Sorry - soapbox I know, but I'd far rather the government banned drinking than smoking.

Mumcentreplus · 02/10/2010 20:02

My head teacher used to smoke a pipe Shock ...we could smell him before we saw him..Grin..I smoke..about 4 a day I'm a part-time smoker everyone says why do I botther..

MuddlePuddle86 · 02/10/2010 20:35

I am also a pt smoker...about 2-5 a day. But it keeps me happy. HERE HERE Longgrass, finally some sense !

olderandwider · 02/10/2010 21:38

Can we please not talk about banning smoking (or alcohol)? It is a stupid idea. Really. Prohibition never works, just puts the supply of the banned goods into the hands of criminals. Society loses the tax revenue and we have to pay to try and police the gangs dealing in illegal substances.

Society has lived with alcohol and smoking for centuries. Far better to tax and control them then ban them. Here endeth the lesson.

(BTW this is not a closet argument to legalise drugs. Would need a bigger brain than mine to work out all the pros and cons of that one!)

piscesmoon · 02/10/2010 21:51

I don't find it a problem now-I did in the days that I had to have a shower, wash my hair and my clothes when I got home. It is fine now they go outside.

Armi · 02/10/2010 22:17

'I do think there's a bit of militancy growing in some smokers because of it being outlawed.'

This is a fair comment. As with any other group who has had most of their rights removed from them, some of us get a bit defensive about what we have left. I am ridiculously exercised, for example, by non-smokers in beer gardens who flap their hands and cough delicately. They've got the entire pub and every in-door space in the entire universe (and many of the outdoor ones as well, such as train platforms) - I can have the beer garden. And no, I don't mean I can have the beer garden only when it's minus 7 and pissing it down, that includes warm summer evenings, too.

So there.

AKarenin · 02/10/2010 22:27

Isn't this a parenting site?

I grew up in a totally dysfunctional family-
Parents deafness/special needs took all the space and I suffered hugely for it.

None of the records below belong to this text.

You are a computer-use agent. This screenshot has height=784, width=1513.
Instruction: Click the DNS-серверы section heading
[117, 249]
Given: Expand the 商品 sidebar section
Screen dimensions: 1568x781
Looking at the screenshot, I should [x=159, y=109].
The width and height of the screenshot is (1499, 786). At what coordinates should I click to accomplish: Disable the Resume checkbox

Compared to the needs of my parents, the tobacco did little difference in the whole picture -Smoke has little to do with the type of environment children can be exposed to-

I do smoke- outside the house, not until 10h30 at work- never, in the morning or on the school run, never while we walk as a family-I know it?s wrong.

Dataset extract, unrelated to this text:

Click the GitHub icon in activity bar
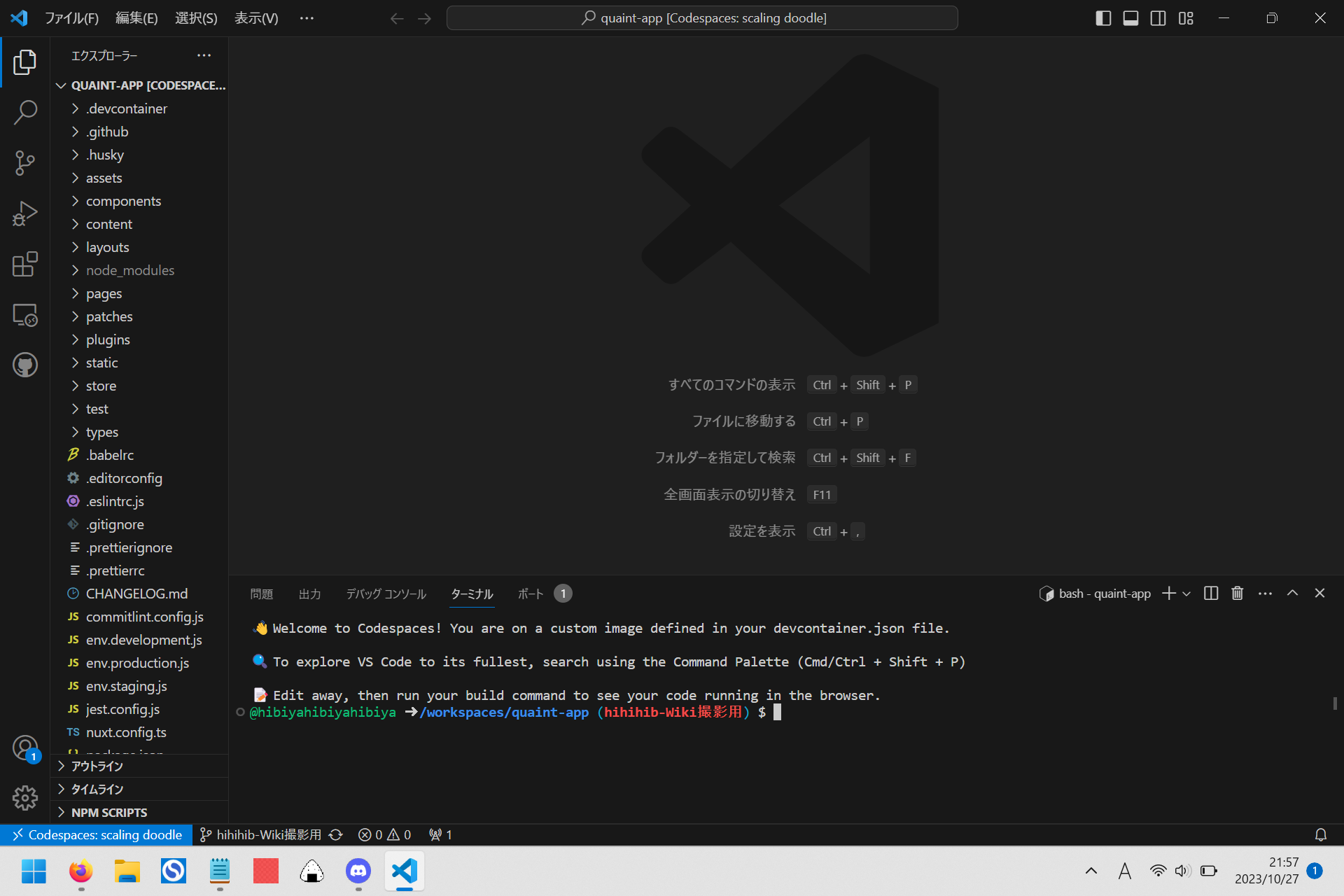This screenshot has width=1344, height=896. click(24, 364)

Live and let live that's what I say- We're mostly outside when we smoke and if you can't move on then just f* off- there I said it.

Armi · 02/10/2010 22:31

'We're mostly outside when we smoke and if you can't move on then just f* off'

I'm having a giddy rush of blood to the head now and have a compulsion to run down the road, blowing smoke through letter boxes before building a barricade with empty Marlborough Light boxes and seating myself on top wearing a 'I smoke - you f* off!' t-shirt and waving a small but brightly coloured flag.

AKarenin · 02/10/2010 22:37

Well-it is what it is!

MuddlePuddle86 · 03/10/2010 08:55

Armi just tell me where an when, I'll join you!

Faaamily · 03/10/2010 09:00

I'm an ex-smoker. I'm quite anti-smoking these days, would never have it in my house or around my kids. But I find the hardcore anti-smoking brigade really unpleasant.

If someone wants to smoke in their own home or garden, or on a street, or outside a pub, I couldn't give a fig. I might campaign on the wider issues if I felt very strongly about it, but I don't see why attacking individuals in a rude manner helps the situation? I don't chase car drivers down the street saying 'Stop polluting my lungs with your evil exhaust!'. I don't tell the obese person on the bus that they are taking up two people's space and it's their own fault for being a greedy bastard.

Come on, show a little acceptance and tolerance, FFS.

porcamiseria · 03/10/2010 09:18

i agree

i also smoke funnily enough!!!!

ragged · 03/10/2010 09:20

I'm in the YANBU camp, too. Even though my mother died too young from smoking-related illness.
I guess I'd be un-bothered if it were banned outright, but as long as it's still legal and done considerately (which many smokers do achieve), I don't like to see it be villified (and that includes pregnant smokers, too, in my book).